[Pixel coordinate grounding data]

———

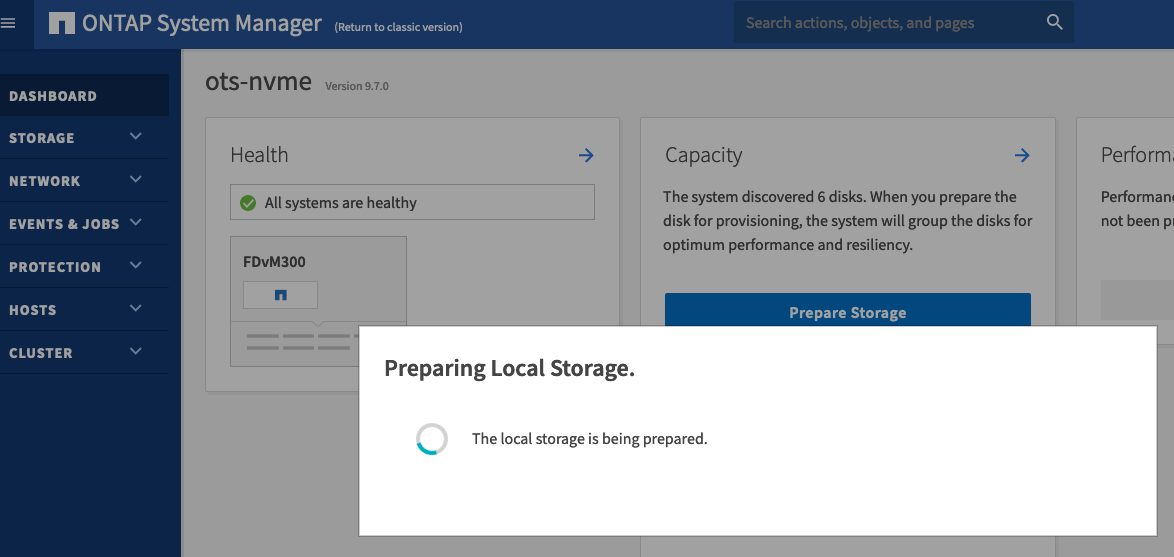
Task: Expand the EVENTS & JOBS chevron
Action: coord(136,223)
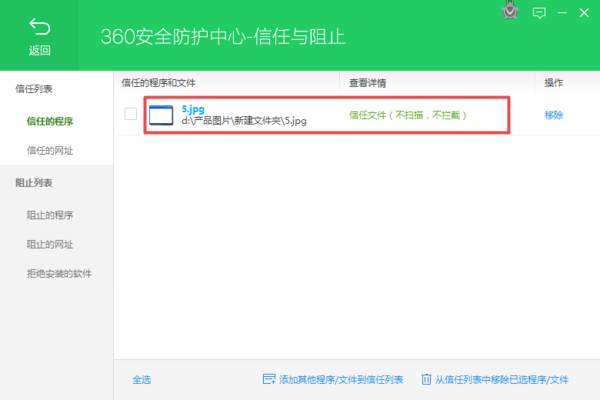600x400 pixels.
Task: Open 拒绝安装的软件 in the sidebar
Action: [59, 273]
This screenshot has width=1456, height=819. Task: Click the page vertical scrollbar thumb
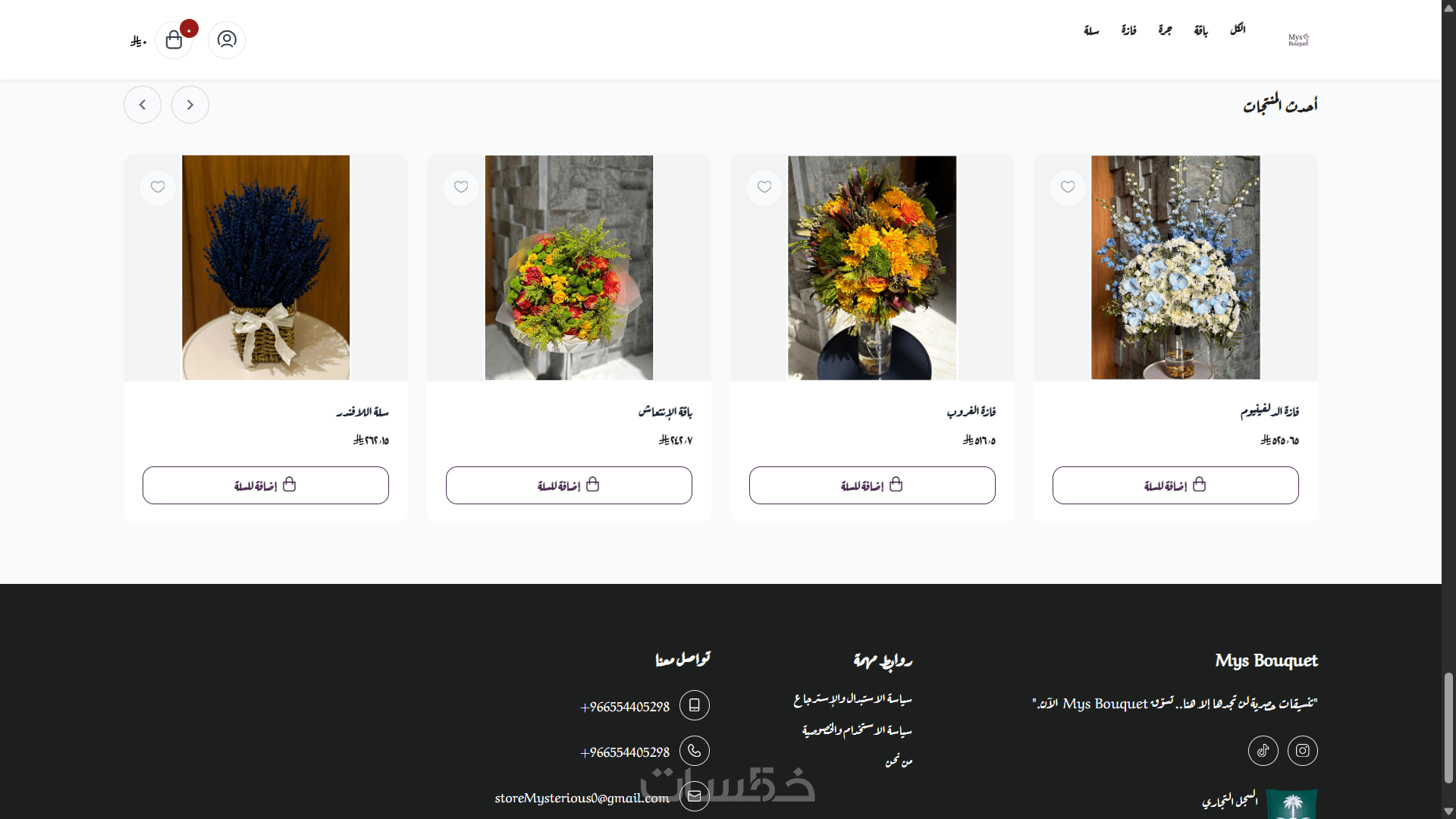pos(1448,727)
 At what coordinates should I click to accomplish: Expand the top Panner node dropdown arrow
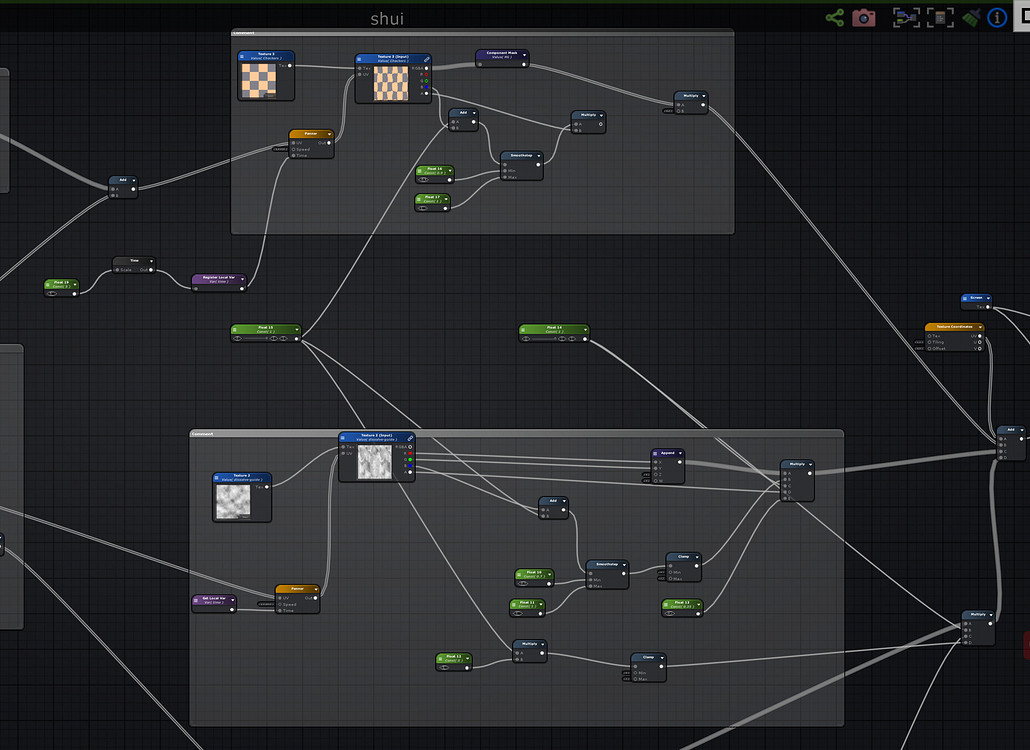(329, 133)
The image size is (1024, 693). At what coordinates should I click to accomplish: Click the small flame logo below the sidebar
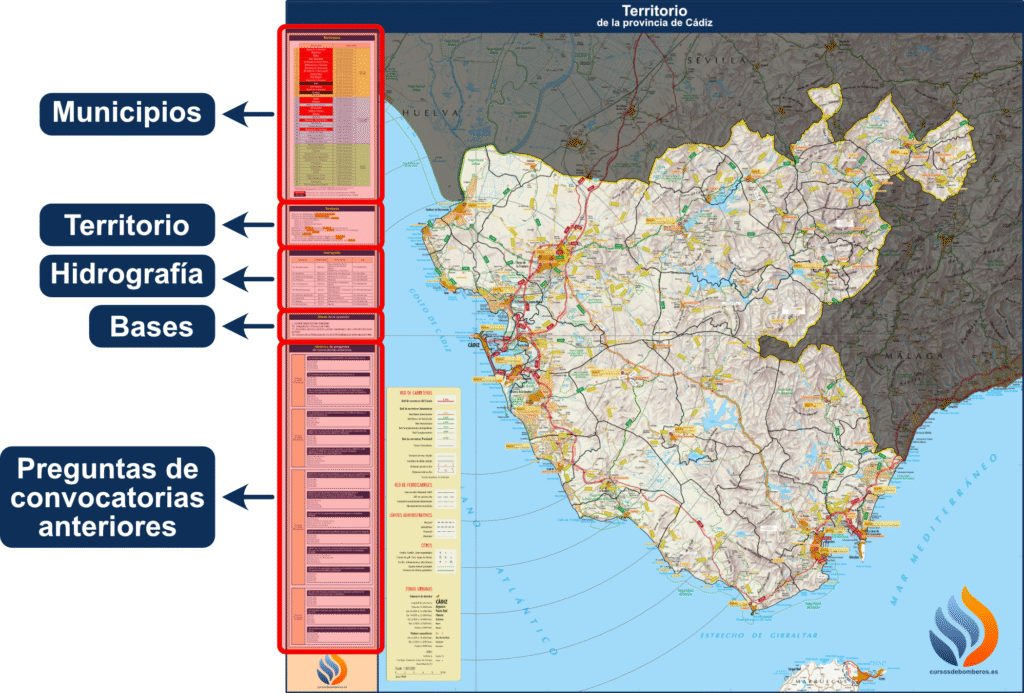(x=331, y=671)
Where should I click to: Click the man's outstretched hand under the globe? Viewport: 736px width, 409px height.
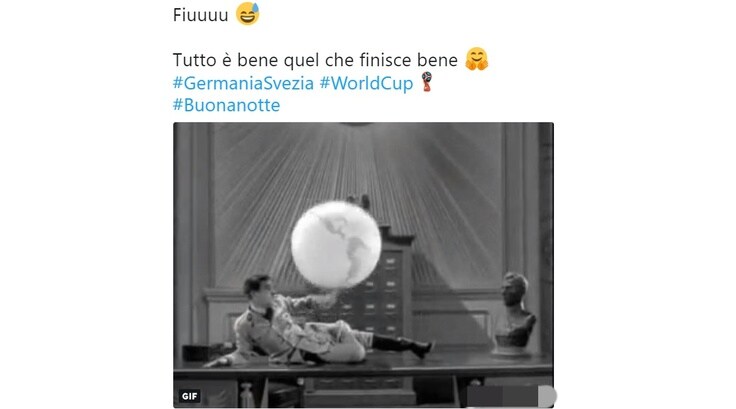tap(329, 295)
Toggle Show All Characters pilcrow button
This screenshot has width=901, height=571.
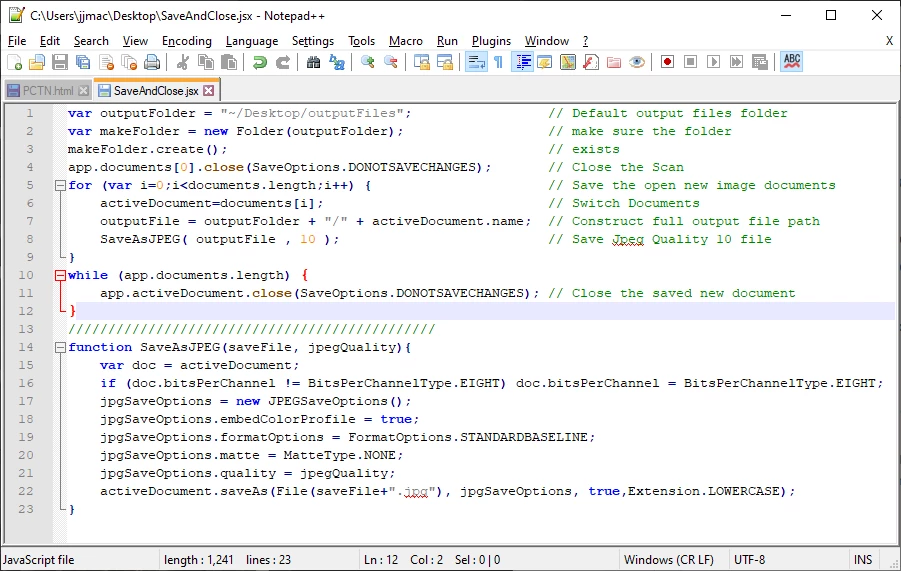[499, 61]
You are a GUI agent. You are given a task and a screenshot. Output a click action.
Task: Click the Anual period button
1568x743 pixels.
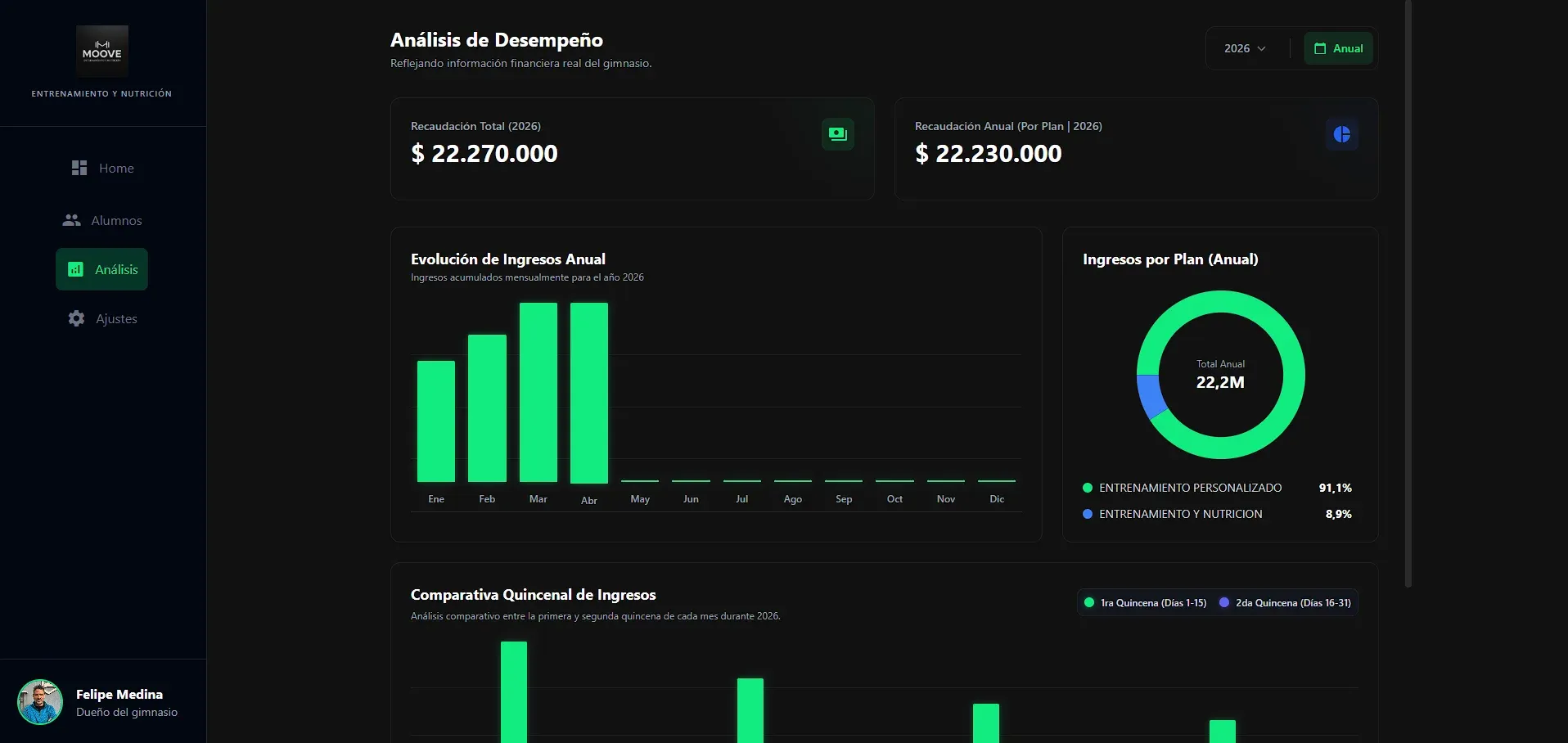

———

Task to complete → Each line of the entries holding the string "button" should be found and copied.

Response area →
Toggle Show All Characters pilcrow button
Task: Click the Anual period button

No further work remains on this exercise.